> [Written instruction]
Copy each line of the records below word for word, with nothing changed.

Word and element pointing records
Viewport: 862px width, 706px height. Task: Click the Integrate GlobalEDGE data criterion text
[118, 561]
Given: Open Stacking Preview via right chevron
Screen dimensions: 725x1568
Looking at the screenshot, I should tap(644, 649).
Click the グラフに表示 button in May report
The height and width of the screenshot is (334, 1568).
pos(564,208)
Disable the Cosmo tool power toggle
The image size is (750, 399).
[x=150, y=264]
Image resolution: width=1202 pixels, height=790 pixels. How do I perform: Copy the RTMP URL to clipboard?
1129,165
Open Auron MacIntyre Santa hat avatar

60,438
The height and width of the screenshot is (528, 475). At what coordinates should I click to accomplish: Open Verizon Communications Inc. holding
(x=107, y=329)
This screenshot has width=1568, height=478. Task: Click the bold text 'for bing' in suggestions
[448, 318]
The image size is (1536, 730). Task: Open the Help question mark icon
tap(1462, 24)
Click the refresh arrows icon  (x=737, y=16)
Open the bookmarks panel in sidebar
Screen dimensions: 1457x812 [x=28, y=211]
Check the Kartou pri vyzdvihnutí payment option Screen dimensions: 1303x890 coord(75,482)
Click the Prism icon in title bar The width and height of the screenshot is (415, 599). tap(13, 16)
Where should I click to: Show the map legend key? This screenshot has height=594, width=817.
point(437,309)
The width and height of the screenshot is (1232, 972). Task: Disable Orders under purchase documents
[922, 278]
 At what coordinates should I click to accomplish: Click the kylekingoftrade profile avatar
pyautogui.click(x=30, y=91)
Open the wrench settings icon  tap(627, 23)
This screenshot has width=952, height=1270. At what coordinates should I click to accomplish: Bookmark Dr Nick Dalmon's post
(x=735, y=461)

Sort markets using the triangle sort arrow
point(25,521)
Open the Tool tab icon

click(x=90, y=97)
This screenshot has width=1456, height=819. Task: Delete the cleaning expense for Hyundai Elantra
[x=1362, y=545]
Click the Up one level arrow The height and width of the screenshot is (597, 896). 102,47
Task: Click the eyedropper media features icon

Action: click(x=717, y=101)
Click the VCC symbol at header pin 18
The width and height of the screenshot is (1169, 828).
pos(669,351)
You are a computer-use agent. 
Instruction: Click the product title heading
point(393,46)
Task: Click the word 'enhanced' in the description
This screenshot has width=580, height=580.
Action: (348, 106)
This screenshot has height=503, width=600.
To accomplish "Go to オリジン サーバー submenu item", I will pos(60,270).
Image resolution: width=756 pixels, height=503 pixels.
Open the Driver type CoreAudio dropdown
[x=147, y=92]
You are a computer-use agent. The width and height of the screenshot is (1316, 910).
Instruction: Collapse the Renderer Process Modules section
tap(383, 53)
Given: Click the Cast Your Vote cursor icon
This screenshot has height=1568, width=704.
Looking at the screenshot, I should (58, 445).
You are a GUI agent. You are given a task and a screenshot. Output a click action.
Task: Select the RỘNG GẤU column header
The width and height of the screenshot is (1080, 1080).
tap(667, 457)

> [Final result]
Viewport: 862px width, 706px height. Task: Click the Integrate GlobalEDGE data criterion text
[118, 561]
Given: Open Stacking Preview via right chevron
Screen dimensions: 725x1568
Looking at the screenshot, I should tap(644, 649).
Click the グラフに表示 button in May report
The height and width of the screenshot is (334, 1568).
pos(564,208)
Disable the Cosmo tool power toggle
The image size is (750, 399).
[x=150, y=264]
Image resolution: width=1202 pixels, height=790 pixels. How do I perform: Copy the RTMP URL to clipboard?
1129,165
Open Auron MacIntyre Santa hat avatar

60,438
The height and width of the screenshot is (528, 475). At what coordinates should I click to accomplish: Open Verizon Communications Inc. holding
(x=107, y=329)
This screenshot has width=1568, height=478. Task: Click the bold text 'for bing' in suggestions
[448, 318]
The image size is (1536, 730). Task: Open the Help question mark icon
tap(1462, 24)
Click the refresh arrows icon  (x=737, y=16)
Open the bookmarks panel in sidebar
Screen dimensions: 1457x812 [x=28, y=211]
Check the Kartou pri vyzdvihnutí payment option Screen dimensions: 1303x890 coord(75,482)
Click the Prism icon in title bar The width and height of the screenshot is (415, 599). tap(13, 16)
Where should I click to: Show the map legend key? This screenshot has height=594, width=817.
point(437,309)
The width and height of the screenshot is (1232, 972). Task: Disable Orders under purchase documents
[922, 278]
 At what coordinates should I click to accomplish: Click the kylekingoftrade profile avatar
pyautogui.click(x=30, y=91)
Open the wrench settings icon  tap(627, 23)
This screenshot has width=952, height=1270. At what coordinates should I click to accomplish: Bookmark Dr Nick Dalmon's post
(x=735, y=461)

Sort markets using the triangle sort arrow
point(25,521)
Open the Tool tab icon

click(x=90, y=97)
This screenshot has width=1456, height=819. Task: Delete the cleaning expense for Hyundai Elantra
[x=1362, y=545]
Click the Up one level arrow The height and width of the screenshot is (597, 896). 102,47
Task: Click the eyedropper media features icon

Action: click(x=717, y=101)
Click the VCC symbol at header pin 18
The width and height of the screenshot is (1169, 828).
pos(669,351)
You are a computer-use agent. 
Instruction: Click the product title heading
point(393,46)
Task: Click the word 'enhanced' in the description
This screenshot has width=580, height=580.
Action: (348, 106)
This screenshot has height=503, width=600.
To accomplish "Go to オリジン サーバー submenu item", I will pos(60,270).
Image resolution: width=756 pixels, height=503 pixels.
Open the Driver type CoreAudio dropdown
[x=147, y=92]
You are a computer-use agent. The width and height of the screenshot is (1316, 910).
Instruction: Collapse the Renderer Process Modules section
tap(383, 53)
Given: Click the Cast Your Vote cursor icon
This screenshot has height=1568, width=704.
Looking at the screenshot, I should (58, 445).
You are a GUI agent. You are given a task and a screenshot. Output a click action.
Task: Select the RỘNG GẤU column header
The width and height of the screenshot is (1080, 1080).
tap(667, 457)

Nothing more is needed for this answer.